Il clima di Reggio Emilia è di tipo continentale, con inverni rigidi ed estati calde e afose; le precipitazioni sono più frequenti nel periodo autunnale e primaverile, mentre durante l’inverno si assiste spesso a precipitazioni nevose. Molto diffuso è il fenomeno della nebbia, in particolare durante la stagione autunnale e invernale.
Reggio Emilia è una provincia della regione Emilia-Romagna. La sua denominazione prende origine dal termine latino Regium Lepidum, attestata nelle fonti classiche, che si collegava all’appellativo regium di M. Emilio Lepido, nel senso di tutore di Tolomeo V re d’Egitto.
La città ha una popolazione di circa 170 mila abitanti.

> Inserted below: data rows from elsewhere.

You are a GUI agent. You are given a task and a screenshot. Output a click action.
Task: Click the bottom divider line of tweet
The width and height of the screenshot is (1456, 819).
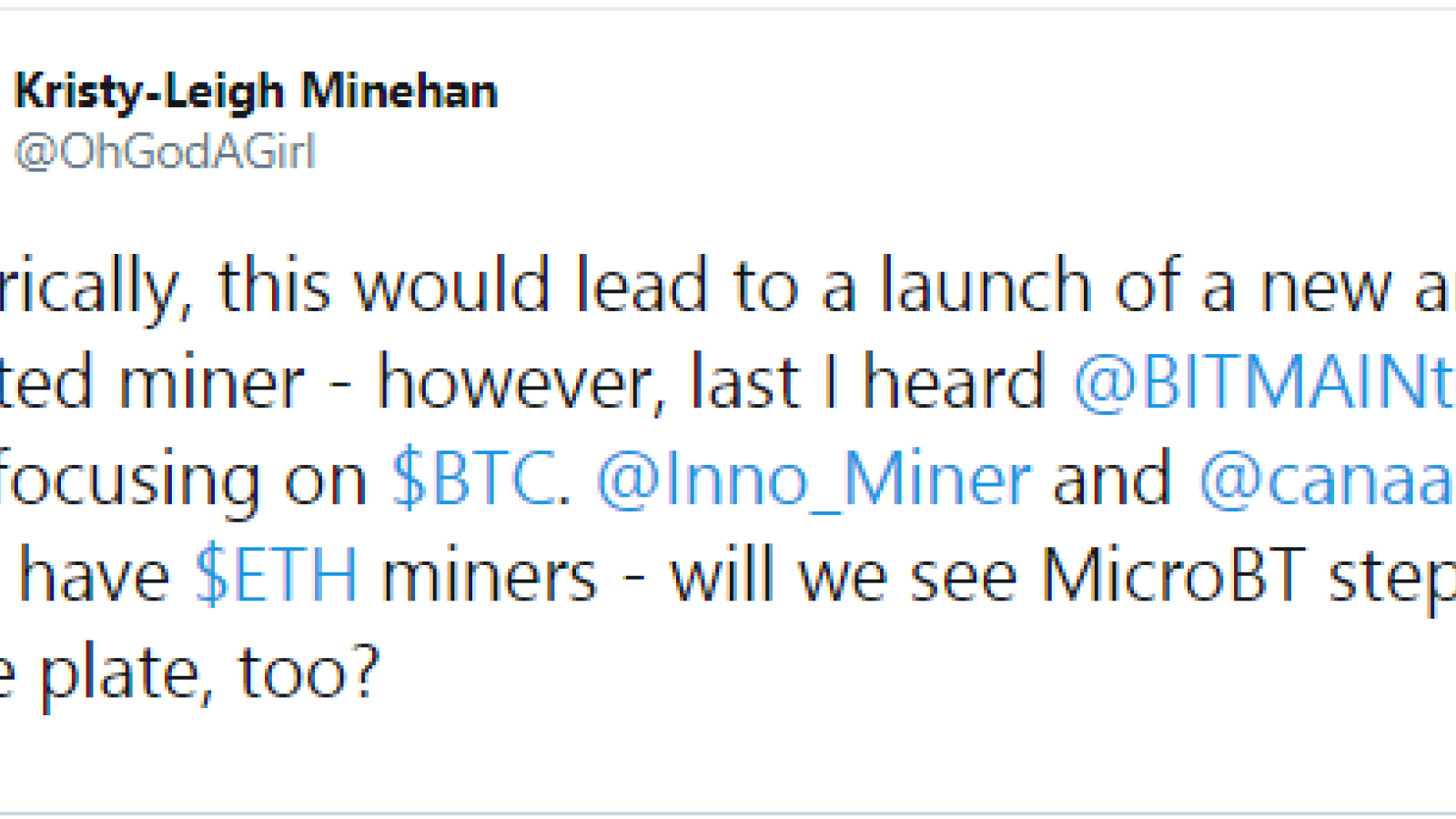[x=728, y=813]
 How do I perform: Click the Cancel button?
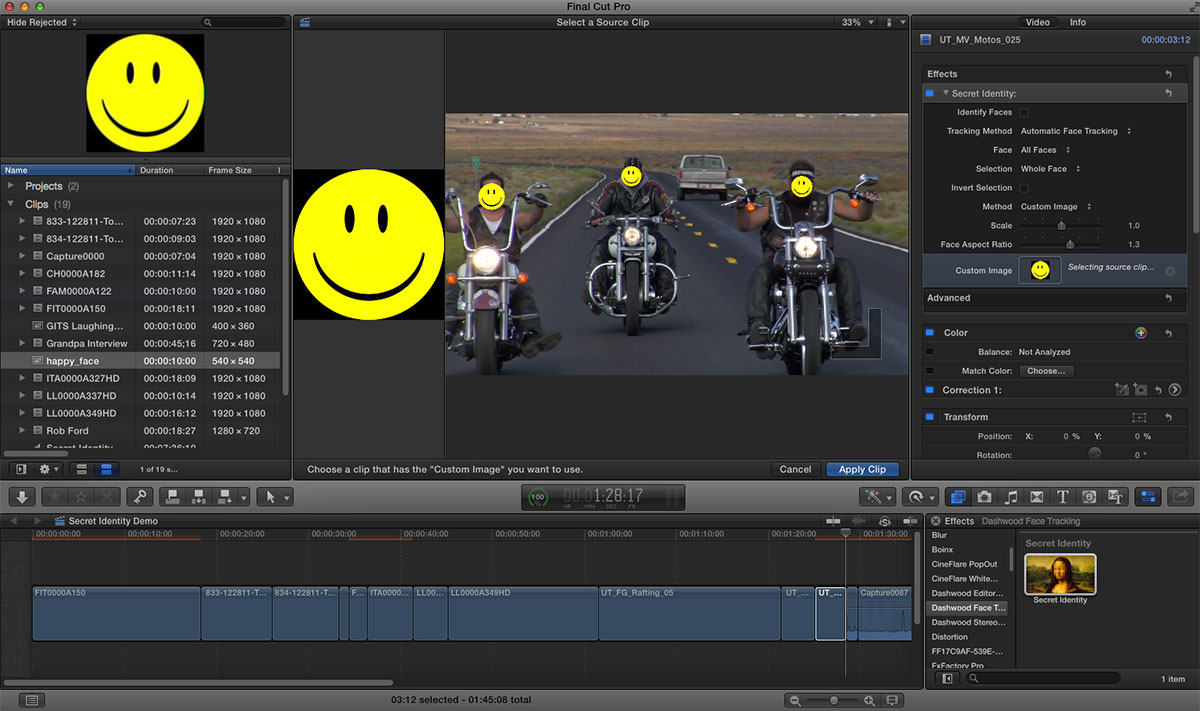coord(795,469)
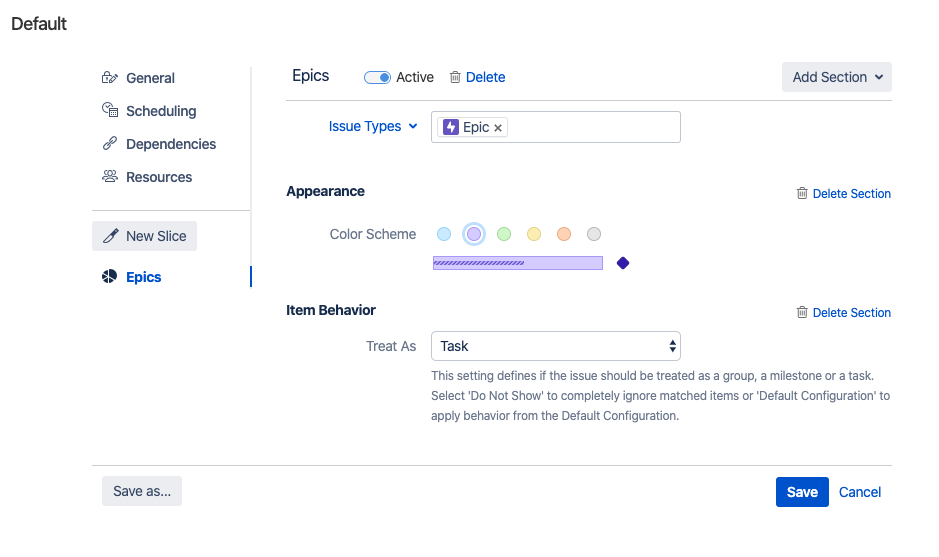The height and width of the screenshot is (557, 939).
Task: Open the Treat As select box
Action: click(x=556, y=346)
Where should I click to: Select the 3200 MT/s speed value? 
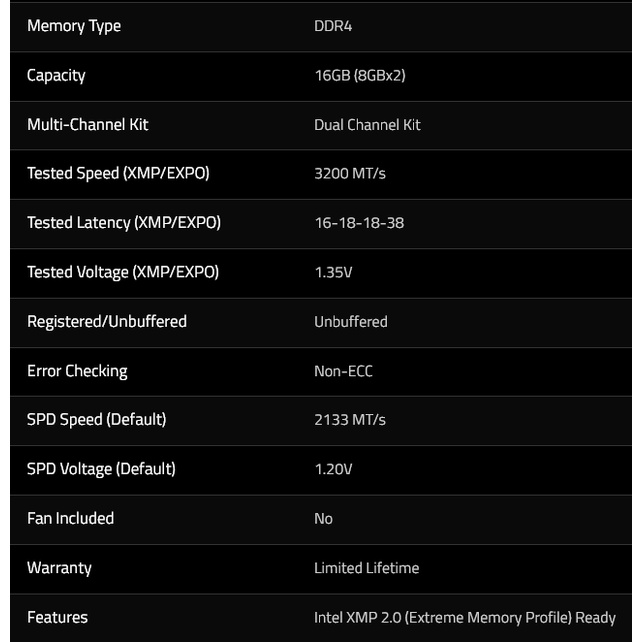350,174
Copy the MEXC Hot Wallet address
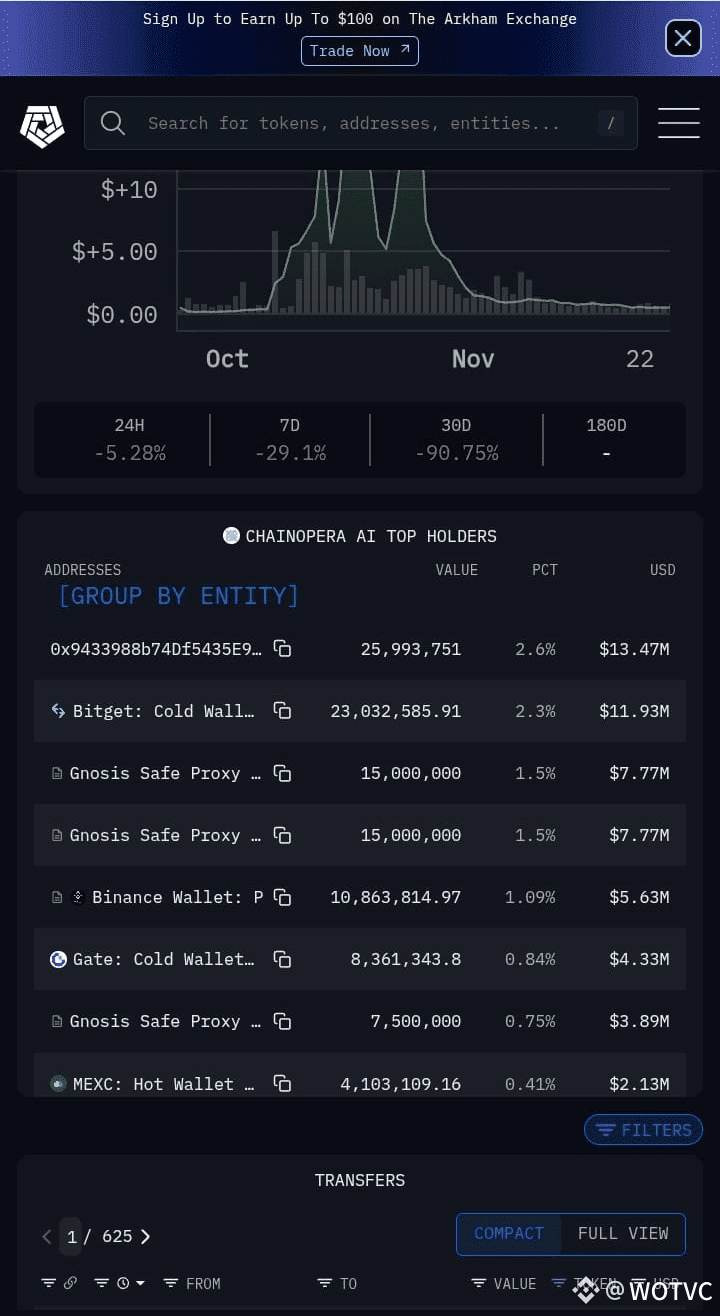 click(x=283, y=1083)
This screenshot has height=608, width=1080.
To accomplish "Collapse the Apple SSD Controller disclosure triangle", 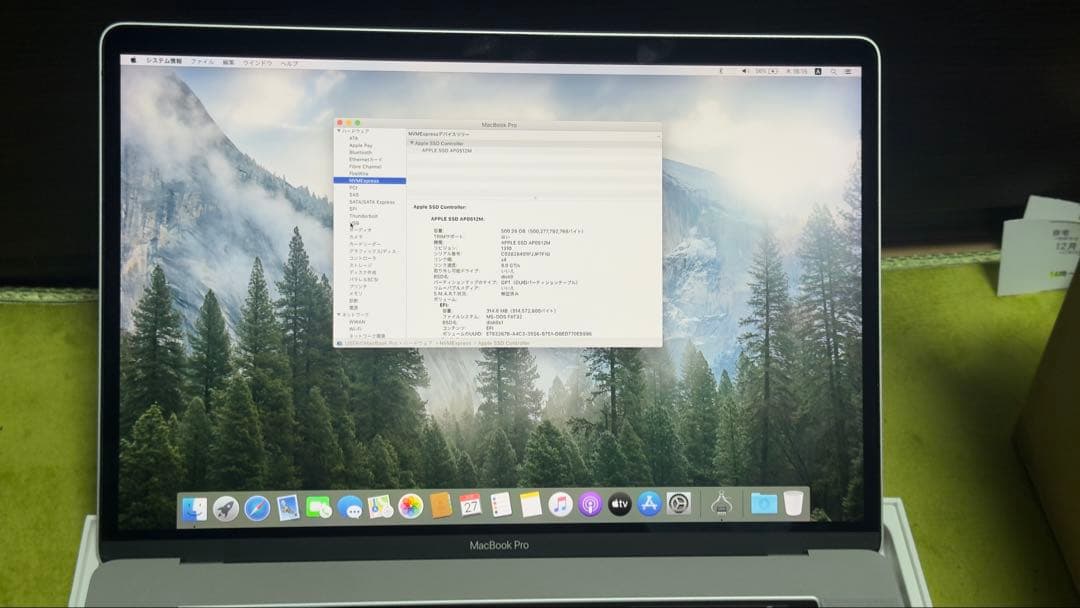I will point(412,142).
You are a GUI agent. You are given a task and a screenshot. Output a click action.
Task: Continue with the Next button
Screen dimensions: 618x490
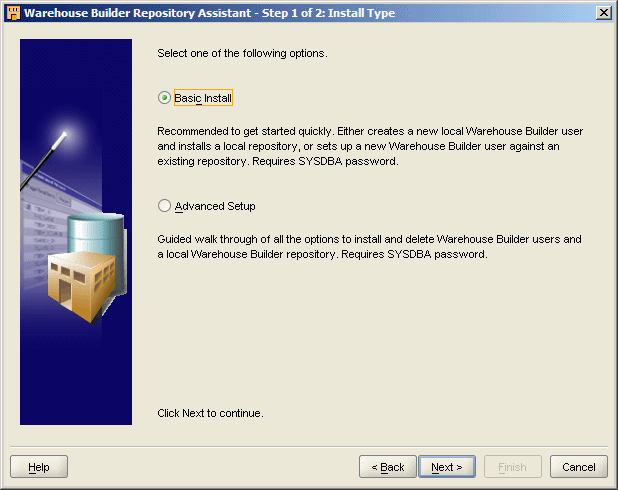[447, 467]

Santo Patrono di Reggio Emilia è San Prospero vescovo, festeggiato il 24 novembre.
Gli abitanti della città di Reggio Emilia sono i reggiani.
Lo stemma di Reggio Emilia è costituito da una Croce rossa in campo bianco che reca l’ iscrizione delle lettere S.P.Q.R., sovrastata da una corona murale a cinque torri e in basso il motto "Pace Belloque Fidelis".
I luoghi da visitare sono: Piazza Prampolini, anche detta Piazza Grande dove sorgono il Duomo e il Palazzo del Comune; la massiccia Torre del Comune; il Museo del Tricolore; la chiesa di S Prospero con la sua facciata settecentesca; i Musei civici; la Galleria Parmeggiani, che si è formata come collezione privata ed è divenuta civica nel 1932; il Santuario della Madonna della Ghiara, di inizio Seicento; la galleria d’arte Fontanesi.
Tra i reggiani celebri ricordiamo: Ludovico Ariosto, Ermanno Cavazzoni, Fratelli Cervi, Orietta Berti, Carlo Ancelotti, Giacomo Carboni, Lorenzo Canozi, Giovanni Lindo Ferretti, Salvatore Bagni, Cesare Zavattini, Iva Zanicchi, Camillo Prampolini, Raffaellino da Reggio, Paolo da Santaecadio, Lazzaro Spallanzani, Daniele Salvarani, Matteo Maria Boiardo.
Specialità gastronomiche tipiche di Reggio Emilia sono: i tortelli di zucca; il salame d’oca; i tortelli d’erbette; il coniglio alla reggiana; il polpettone di tacchino; il noto parmigiano reggiano.
Tra i dolci, spicca la zuppa inglese.
Tra i vini tipici si segnalano il Lambrusco Reggiano, rosso frizzante; il Bianco di Scandiano, anche spumante.
Tra le più significative manifestazioni di Reggio Emilia occorre segnalare il Torneo di Capodanno, la principale manifestazione scacchistica italiana, ideata da Enrico Paoli, il più grande giocatore di scacchi della città; il Concorso Internazionale per Quartetto d’Arch (Premio Paolo Borciani)i, che ha luogo ogni tre anni e rappresenta uno dei concorsi più ambiti dai giovani musicisti si tutto il mondo; la manifestazione “Fotografia Europea”, caratterizzata da un ciclo di mostre e di eventi; la rassegna concertistica Soli Deo Gloria: Organi, suoni e voci della città, volta alla promozione del patrimonio organario di Reggio Emilia.
Nei dintorni di Reggio Emilia meritano una visita: Montecchio Emilia (km 15), noto per la sua Rocca; Rubiera (km 12); la villa del Mauriziano (km 3) nel cui edificio si trovano tre stanze abitate da Ludovico Ariosto.